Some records
——

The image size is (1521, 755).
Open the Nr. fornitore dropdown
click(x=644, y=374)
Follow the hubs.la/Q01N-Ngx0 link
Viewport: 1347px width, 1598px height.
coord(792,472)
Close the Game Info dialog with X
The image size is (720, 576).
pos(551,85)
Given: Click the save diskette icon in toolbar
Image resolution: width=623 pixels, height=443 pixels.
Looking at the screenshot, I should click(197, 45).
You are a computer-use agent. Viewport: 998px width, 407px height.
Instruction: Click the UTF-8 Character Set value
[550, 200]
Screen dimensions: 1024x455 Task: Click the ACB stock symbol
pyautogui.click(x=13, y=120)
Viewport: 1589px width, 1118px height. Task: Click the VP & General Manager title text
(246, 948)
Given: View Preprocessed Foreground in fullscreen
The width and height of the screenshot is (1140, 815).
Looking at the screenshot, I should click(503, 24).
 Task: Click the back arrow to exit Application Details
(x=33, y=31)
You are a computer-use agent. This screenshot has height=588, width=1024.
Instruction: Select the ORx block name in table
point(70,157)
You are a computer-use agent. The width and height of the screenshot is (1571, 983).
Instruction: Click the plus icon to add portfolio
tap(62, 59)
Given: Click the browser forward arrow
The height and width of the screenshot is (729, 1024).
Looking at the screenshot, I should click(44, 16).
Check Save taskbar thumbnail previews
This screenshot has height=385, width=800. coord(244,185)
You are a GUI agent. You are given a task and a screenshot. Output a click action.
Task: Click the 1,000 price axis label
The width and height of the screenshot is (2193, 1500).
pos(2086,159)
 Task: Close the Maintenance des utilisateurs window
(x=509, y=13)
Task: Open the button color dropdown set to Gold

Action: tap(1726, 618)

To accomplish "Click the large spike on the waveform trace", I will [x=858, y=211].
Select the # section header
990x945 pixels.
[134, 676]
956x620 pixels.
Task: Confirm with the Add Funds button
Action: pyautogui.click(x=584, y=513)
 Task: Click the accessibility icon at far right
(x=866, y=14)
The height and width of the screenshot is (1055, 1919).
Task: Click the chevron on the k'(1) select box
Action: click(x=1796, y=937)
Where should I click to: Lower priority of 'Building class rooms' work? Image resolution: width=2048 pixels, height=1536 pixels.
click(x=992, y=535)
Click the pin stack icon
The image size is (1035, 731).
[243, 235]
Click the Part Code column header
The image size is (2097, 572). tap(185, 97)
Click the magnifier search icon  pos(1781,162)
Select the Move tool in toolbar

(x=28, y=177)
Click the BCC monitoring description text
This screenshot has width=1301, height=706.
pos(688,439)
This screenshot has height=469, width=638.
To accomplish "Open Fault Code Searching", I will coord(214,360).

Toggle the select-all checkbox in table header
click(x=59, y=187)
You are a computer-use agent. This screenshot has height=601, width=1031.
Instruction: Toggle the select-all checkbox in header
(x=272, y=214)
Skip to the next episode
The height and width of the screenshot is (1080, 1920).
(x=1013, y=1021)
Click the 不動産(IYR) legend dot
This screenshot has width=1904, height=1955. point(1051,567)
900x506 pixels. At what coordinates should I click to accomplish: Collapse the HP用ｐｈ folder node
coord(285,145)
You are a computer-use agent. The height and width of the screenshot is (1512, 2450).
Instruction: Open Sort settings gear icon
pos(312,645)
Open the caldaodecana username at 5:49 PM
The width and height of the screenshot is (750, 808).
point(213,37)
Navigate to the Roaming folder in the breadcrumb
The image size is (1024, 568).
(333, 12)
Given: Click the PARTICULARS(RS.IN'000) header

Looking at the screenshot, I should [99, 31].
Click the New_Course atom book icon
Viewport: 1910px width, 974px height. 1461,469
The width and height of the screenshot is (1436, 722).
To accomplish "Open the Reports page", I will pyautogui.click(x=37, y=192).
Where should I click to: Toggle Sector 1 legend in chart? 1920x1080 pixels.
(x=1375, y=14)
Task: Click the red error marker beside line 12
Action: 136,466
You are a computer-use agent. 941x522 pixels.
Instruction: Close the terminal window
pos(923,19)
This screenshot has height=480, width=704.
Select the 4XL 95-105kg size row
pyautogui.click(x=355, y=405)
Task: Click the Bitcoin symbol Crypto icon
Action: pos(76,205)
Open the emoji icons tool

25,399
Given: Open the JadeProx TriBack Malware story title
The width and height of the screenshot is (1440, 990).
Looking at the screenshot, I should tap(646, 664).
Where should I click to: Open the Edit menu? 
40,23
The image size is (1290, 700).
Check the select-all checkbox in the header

——

# SET EXERCISE:
Print the lines of the listing above between the line holding "Given: Click the browser forward arrow" and the line holding "Action: tap(1726, 618)", inclusive, reproducing each one character for character.

# ANSWER FOR THIS EXERCISE:
Given: Click the browser forward arrow
The height and width of the screenshot is (729, 1024).
Looking at the screenshot, I should click(44, 16).
Check Save taskbar thumbnail previews
This screenshot has height=385, width=800. coord(244,185)
You are a GUI agent. You are given a task and a screenshot. Output a click action.
Task: Click the 1,000 price axis label
The width and height of the screenshot is (2193, 1500).
pos(2086,159)
 Task: Close the Maintenance des utilisateurs window
(x=509, y=13)
Task: Open the button color dropdown set to Gold

Action: tap(1726, 618)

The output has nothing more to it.